EXTRACTED INFORMATION:
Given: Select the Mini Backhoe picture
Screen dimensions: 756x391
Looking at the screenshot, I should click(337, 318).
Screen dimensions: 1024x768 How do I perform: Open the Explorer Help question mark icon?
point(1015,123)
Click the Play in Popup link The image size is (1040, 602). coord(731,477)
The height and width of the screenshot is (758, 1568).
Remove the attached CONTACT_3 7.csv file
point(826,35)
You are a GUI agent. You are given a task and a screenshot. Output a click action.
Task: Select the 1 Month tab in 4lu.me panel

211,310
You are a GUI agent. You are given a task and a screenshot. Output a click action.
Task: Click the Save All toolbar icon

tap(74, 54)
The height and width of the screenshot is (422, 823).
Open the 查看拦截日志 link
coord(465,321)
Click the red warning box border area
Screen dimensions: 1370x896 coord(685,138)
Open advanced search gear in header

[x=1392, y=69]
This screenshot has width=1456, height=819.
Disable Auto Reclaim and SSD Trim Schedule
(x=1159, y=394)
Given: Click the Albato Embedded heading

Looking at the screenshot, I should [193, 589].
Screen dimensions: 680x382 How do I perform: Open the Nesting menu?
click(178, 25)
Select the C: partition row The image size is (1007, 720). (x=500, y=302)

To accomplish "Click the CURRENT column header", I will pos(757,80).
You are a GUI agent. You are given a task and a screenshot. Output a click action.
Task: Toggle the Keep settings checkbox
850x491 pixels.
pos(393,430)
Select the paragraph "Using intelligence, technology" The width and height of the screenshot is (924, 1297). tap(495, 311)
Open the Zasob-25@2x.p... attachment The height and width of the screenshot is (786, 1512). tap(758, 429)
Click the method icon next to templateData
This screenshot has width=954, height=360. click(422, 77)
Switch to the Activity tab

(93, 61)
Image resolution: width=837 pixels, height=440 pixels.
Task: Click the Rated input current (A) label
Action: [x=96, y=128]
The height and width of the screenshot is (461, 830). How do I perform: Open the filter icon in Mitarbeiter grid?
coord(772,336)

PROBLEM DETAILS: Please rewrite the listing above with every "GUI agent" replaced by "interface agent", leaving everything else unchanged.

EXERCISE RESULT:
Given: Select the Mini Backhoe picture
Screen dimensions: 756x391
Looking at the screenshot, I should click(337, 318).
Screen dimensions: 1024x768 How do I perform: Open the Explorer Help question mark icon?
point(1015,123)
Click the Play in Popup link The image size is (1040, 602). coord(731,477)
The height and width of the screenshot is (758, 1568).
Remove the attached CONTACT_3 7.csv file
point(826,35)
You are a interface agent. You are given a task and a screenshot. Output a click action.
Task: Select the 1 Month tab in 4lu.me panel

211,310
You are a interface agent. You are given a task and a screenshot. Output a click action.
Task: Click the Save All toolbar icon

tap(74, 54)
The height and width of the screenshot is (422, 823).
Open the 查看拦截日志 link
coord(465,321)
Click the red warning box border area
Screen dimensions: 1370x896 coord(685,138)
Open advanced search gear in header

[x=1392, y=69]
This screenshot has width=1456, height=819.
Disable Auto Reclaim and SSD Trim Schedule
(x=1159, y=394)
Given: Click the Albato Embedded heading

Looking at the screenshot, I should [193, 589].
Screen dimensions: 680x382 How do I perform: Open the Nesting menu?
click(178, 25)
Select the C: partition row The image size is (1007, 720). (x=500, y=302)

To accomplish "Click the CURRENT column header", I will pos(757,80).
You are a interface agent. You are given a task and a screenshot. Output a click action.
Task: Toggle the Keep settings checkbox
850x491 pixels.
pos(393,430)
Select the paragraph "Using intelligence, technology" The width and height of the screenshot is (924, 1297). tap(495, 311)
Open the Zasob-25@2x.p... attachment The height and width of the screenshot is (786, 1512). tap(758, 429)
Click the method icon next to templateData
This screenshot has width=954, height=360. click(422, 77)
Switch to the Activity tab

(93, 61)
Image resolution: width=837 pixels, height=440 pixels.
Task: Click the Rated input current (A) label
Action: [x=96, y=128]
The height and width of the screenshot is (461, 830). How do I perform: Open the filter icon in Mitarbeiter grid?
coord(772,336)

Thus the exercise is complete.